Miet-Cashflow: Definition
Der Miet-Cashflow ist der Betrag, der übrig bleibt, nachdem alle mit der Immobilie verbundenen Ausgaben bezahlt wurden (Zinsen, Amortisation, Nebenkosten, Unterhaltskosten, Steuern auf den Mieterträgen). Ein positiver Cashflow bedeutet, dass sich die Immobilie selbst finanziert und einen monatlichen Überschuss erwirtschaftet.
Cashflow im Detail
Selbst bei einer guten Mietrendite berechnen kann ein zu tiefer oder negativer Cashflow Ihre Situation schwächen, besonders bei Unvorhergesehenem (Arbeiten, Mietleerstände, Zinsanstieg). Ziel ist es, ein Portfolio aufzubauen, das Rendite, potenzielle Wertsteigerung und ausreichenden Cashflow kombiniert, um Schwankungen abzufedern.

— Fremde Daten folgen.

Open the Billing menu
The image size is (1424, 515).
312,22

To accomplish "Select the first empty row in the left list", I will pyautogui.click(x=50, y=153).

Beispiel für die Cashflow-Berechnung
Ein Eigentümer kauft eine Renditeliegenschaft mit einer soliden Nettorendite, aber hohen Hypothekarzahlungen. Am Ende ist sein Cashflow jeden Monat leicht negativ. Wenn unerwartete Arbeiten anfallen, muss er auf seine Ersparnisse zurückgreifen. Bei einer neuen Investition achtet er darauf, für mehr Sicherheit einen positiven Cashflow zu behalten.